— BEGIN Supplied material —
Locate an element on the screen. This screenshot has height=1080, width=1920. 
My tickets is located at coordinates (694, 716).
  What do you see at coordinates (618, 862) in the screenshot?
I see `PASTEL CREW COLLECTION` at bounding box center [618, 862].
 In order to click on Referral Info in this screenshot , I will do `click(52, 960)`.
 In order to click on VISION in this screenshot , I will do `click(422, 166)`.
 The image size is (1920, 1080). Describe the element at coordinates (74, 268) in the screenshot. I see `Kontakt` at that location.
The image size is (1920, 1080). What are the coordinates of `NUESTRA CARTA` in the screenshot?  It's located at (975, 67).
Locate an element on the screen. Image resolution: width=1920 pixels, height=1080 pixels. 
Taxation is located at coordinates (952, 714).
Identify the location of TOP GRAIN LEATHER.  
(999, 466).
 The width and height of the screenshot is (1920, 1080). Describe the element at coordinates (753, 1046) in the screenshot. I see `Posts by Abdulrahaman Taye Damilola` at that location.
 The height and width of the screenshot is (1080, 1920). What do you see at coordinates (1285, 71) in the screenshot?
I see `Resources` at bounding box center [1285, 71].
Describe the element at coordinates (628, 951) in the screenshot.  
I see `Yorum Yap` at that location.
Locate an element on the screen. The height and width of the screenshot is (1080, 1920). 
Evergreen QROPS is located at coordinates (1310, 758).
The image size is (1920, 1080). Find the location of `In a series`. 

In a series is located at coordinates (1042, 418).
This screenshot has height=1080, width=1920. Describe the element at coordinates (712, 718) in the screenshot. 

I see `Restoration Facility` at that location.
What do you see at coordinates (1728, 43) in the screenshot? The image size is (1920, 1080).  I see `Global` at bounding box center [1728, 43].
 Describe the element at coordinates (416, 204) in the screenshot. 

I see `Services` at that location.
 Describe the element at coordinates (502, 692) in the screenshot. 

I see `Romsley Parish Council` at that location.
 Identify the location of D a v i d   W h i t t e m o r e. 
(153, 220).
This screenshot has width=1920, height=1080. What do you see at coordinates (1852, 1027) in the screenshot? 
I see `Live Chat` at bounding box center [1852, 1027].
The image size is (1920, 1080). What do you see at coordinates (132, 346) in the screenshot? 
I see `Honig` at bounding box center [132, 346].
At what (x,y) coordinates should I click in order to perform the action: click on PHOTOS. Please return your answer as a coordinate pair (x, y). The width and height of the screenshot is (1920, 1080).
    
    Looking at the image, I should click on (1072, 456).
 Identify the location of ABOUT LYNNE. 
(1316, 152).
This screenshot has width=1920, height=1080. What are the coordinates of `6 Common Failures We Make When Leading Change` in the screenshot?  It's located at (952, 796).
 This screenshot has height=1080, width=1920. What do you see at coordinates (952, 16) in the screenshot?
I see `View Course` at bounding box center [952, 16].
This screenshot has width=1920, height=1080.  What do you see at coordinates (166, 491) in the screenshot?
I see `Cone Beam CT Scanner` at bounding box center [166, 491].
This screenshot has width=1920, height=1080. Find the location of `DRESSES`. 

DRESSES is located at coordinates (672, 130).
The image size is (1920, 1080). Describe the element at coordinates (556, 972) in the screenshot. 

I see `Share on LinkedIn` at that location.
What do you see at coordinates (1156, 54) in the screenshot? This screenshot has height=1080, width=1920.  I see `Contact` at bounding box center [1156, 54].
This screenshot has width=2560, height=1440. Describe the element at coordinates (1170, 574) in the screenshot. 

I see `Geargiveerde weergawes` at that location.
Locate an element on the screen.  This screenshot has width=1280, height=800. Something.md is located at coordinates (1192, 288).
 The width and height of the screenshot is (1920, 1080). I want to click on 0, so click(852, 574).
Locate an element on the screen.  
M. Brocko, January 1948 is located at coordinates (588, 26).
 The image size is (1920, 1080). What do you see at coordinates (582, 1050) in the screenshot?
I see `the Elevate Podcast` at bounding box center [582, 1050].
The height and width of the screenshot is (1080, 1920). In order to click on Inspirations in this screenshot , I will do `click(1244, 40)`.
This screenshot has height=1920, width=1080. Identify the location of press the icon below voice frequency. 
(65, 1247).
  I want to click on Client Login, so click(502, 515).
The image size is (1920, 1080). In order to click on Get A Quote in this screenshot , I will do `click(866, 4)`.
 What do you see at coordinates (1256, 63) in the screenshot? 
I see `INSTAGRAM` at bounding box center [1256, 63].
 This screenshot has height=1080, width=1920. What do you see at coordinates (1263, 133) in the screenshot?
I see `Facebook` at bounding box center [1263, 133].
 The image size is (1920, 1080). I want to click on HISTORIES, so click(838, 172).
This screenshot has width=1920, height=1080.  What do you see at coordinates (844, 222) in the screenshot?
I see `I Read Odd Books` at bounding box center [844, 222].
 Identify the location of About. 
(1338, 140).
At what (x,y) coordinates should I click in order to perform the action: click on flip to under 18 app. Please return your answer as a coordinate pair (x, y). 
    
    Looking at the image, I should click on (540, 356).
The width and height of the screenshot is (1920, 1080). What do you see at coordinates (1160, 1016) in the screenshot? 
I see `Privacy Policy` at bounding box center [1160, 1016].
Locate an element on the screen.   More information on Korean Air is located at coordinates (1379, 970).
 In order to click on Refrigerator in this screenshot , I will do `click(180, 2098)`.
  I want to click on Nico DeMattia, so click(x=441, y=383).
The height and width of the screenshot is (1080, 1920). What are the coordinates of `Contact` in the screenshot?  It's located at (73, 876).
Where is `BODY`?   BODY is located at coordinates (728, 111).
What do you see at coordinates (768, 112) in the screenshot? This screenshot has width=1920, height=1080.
— END Supplied material —
Exercise :: Rewrite the material above as a numbered list, one line per item, dropping any blank lines.

Expected answer ::
1. Locate an element on the screen. This screenshot has height=1080, width=1920. 
2. My tickets is located at coordinates (694, 716).
3.   What do you see at coordinates (618, 862) in the screenshot?
4. I see `PASTEL CREW COLLECTION` at bounding box center [618, 862].
5.  In order to click on Referral Info in this screenshot , I will do `click(52, 960)`.
6.  In order to click on VISION in this screenshot , I will do `click(422, 166)`.
7.  The image size is (1920, 1080). Describe the element at coordinates (74, 268) in the screenshot. I see `Kontakt` at that location.
8. The image size is (1920, 1080). What are the coordinates of `NUESTRA CARTA` in the screenshot?  It's located at (975, 67).
9. Locate an element on the screen. Image resolution: width=1920 pixels, height=1080 pixels. 
10. Taxation is located at coordinates (952, 714).
11. Identify the location of TOP GRAIN LEATHER.  
12. (999, 466).
13.  The width and height of the screenshot is (1920, 1080). Describe the element at coordinates (753, 1046) in the screenshot. I see `Posts by Abdulrahaman Taye Damilola` at that location.
14.  The height and width of the screenshot is (1080, 1920). What do you see at coordinates (1285, 71) in the screenshot?
15. I see `Resources` at bounding box center [1285, 71].
16. Describe the element at coordinates (628, 951) in the screenshot.  
17. I see `Yorum Yap` at that location.
18. Locate an element on the screen. The height and width of the screenshot is (1080, 1920). 
19. Evergreen QROPS is located at coordinates (1310, 758).
20. The image size is (1920, 1080). Find the location of `In a series`. 
21. In a series is located at coordinates (1042, 418).
22. This screenshot has height=1080, width=1920. Describe the element at coordinates (712, 718) in the screenshot. 
23. I see `Restoration Facility` at that location.
24. What do you see at coordinates (1728, 43) in the screenshot? The image size is (1920, 1080).  I see `Global` at bounding box center [1728, 43].
25.  Describe the element at coordinates (416, 204) in the screenshot. 
26. I see `Services` at that location.
27.  Describe the element at coordinates (502, 692) in the screenshot. 
28. I see `Romsley Parish Council` at that location.
29.  Identify the location of D a v i d   W h i t t e m o r e. 
30. (153, 220).
31. This screenshot has width=1920, height=1080. What do you see at coordinates (1852, 1027) in the screenshot? 
32. I see `Live Chat` at bounding box center [1852, 1027].
33. The image size is (1920, 1080). What do you see at coordinates (132, 346) in the screenshot? 
34. I see `Honig` at bounding box center [132, 346].
35. At what (x,y) coordinates should I click in order to perform the action: click on PHOTOS. Please return your answer as a coordinate pair (x, y). The width and height of the screenshot is (1920, 1080).
36.     Looking at the image, I should click on (1072, 456).
37.  Identify the location of ABOUT LYNNE. 
38. (1316, 152).
39. This screenshot has width=1920, height=1080. What are the coordinates of `6 Common Failures We Make When Leading Change` in the screenshot?  It's located at (952, 796).
40.  This screenshot has height=1080, width=1920. What do you see at coordinates (952, 16) in the screenshot?
41. I see `View Course` at bounding box center [952, 16].
42. This screenshot has width=1920, height=1080.  What do you see at coordinates (166, 491) in the screenshot?
43. I see `Cone Beam CT Scanner` at bounding box center [166, 491].
44. This screenshot has width=1920, height=1080. Find the location of `DRESSES`. 
45. DRESSES is located at coordinates (672, 130).
46. The image size is (1920, 1080). Describe the element at coordinates (556, 972) in the screenshot. 
47. I see `Share on LinkedIn` at that location.
48. What do you see at coordinates (1156, 54) in the screenshot? This screenshot has height=1080, width=1920.  I see `Contact` at bounding box center [1156, 54].
49. This screenshot has width=2560, height=1440. Describe the element at coordinates (1170, 574) in the screenshot. 
50. I see `Geargiveerde weergawes` at that location.
51. Locate an element on the screen.  This screenshot has width=1280, height=800. Something.md is located at coordinates (1192, 288).
52.  The width and height of the screenshot is (1920, 1080). I want to click on 0, so click(852, 574).
53. Locate an element on the screen.  
54. M. Brocko, January 1948 is located at coordinates (588, 26).
55.  The image size is (1920, 1080). What do you see at coordinates (582, 1050) in the screenshot?
56. I see `the Elevate Podcast` at bounding box center [582, 1050].
57. The height and width of the screenshot is (1080, 1920). In order to click on Inspirations in this screenshot , I will do `click(1244, 40)`.
58. This screenshot has height=1920, width=1080. Identify the location of press the icon below voice frequency. 
59. (65, 1247).
60.   I want to click on Client Login, so click(502, 515).
61. The image size is (1920, 1080). In order to click on Get A Quote in this screenshot , I will do `click(866, 4)`.
62.  What do you see at coordinates (1256, 63) in the screenshot? 
63. I see `INSTAGRAM` at bounding box center [1256, 63].
64.  This screenshot has height=1080, width=1920. What do you see at coordinates (1263, 133) in the screenshot?
65. I see `Facebook` at bounding box center [1263, 133].
66.  The image size is (1920, 1080). I want to click on HISTORIES, so click(838, 172).
67. This screenshot has width=1920, height=1080.  What do you see at coordinates (844, 222) in the screenshot?
68. I see `I Read Odd Books` at bounding box center [844, 222].
69.  Identify the location of About. 
70. (1338, 140).
71. At what (x,y) coordinates should I click in order to perform the action: click on flip to under 18 app. Please return your answer as a coordinate pair (x, y). 
72.     Looking at the image, I should click on (540, 356).
73. The width and height of the screenshot is (1920, 1080). What do you see at coordinates (1160, 1016) in the screenshot? 
74. I see `Privacy Policy` at bounding box center [1160, 1016].
75. Locate an element on the screen.   More information on Korean Air is located at coordinates (1379, 970).
76.  In order to click on Refrigerator in this screenshot , I will do `click(180, 2098)`.
77.   I want to click on Nico DeMattia, so click(x=441, y=383).
78. The height and width of the screenshot is (1080, 1920). What are the coordinates of `Contact` in the screenshot?  It's located at (73, 876).
79. Where is `BODY`?   BODY is located at coordinates (728, 111).
80. What do you see at coordinates (768, 112) in the screenshot? This screenshot has width=1920, height=1080.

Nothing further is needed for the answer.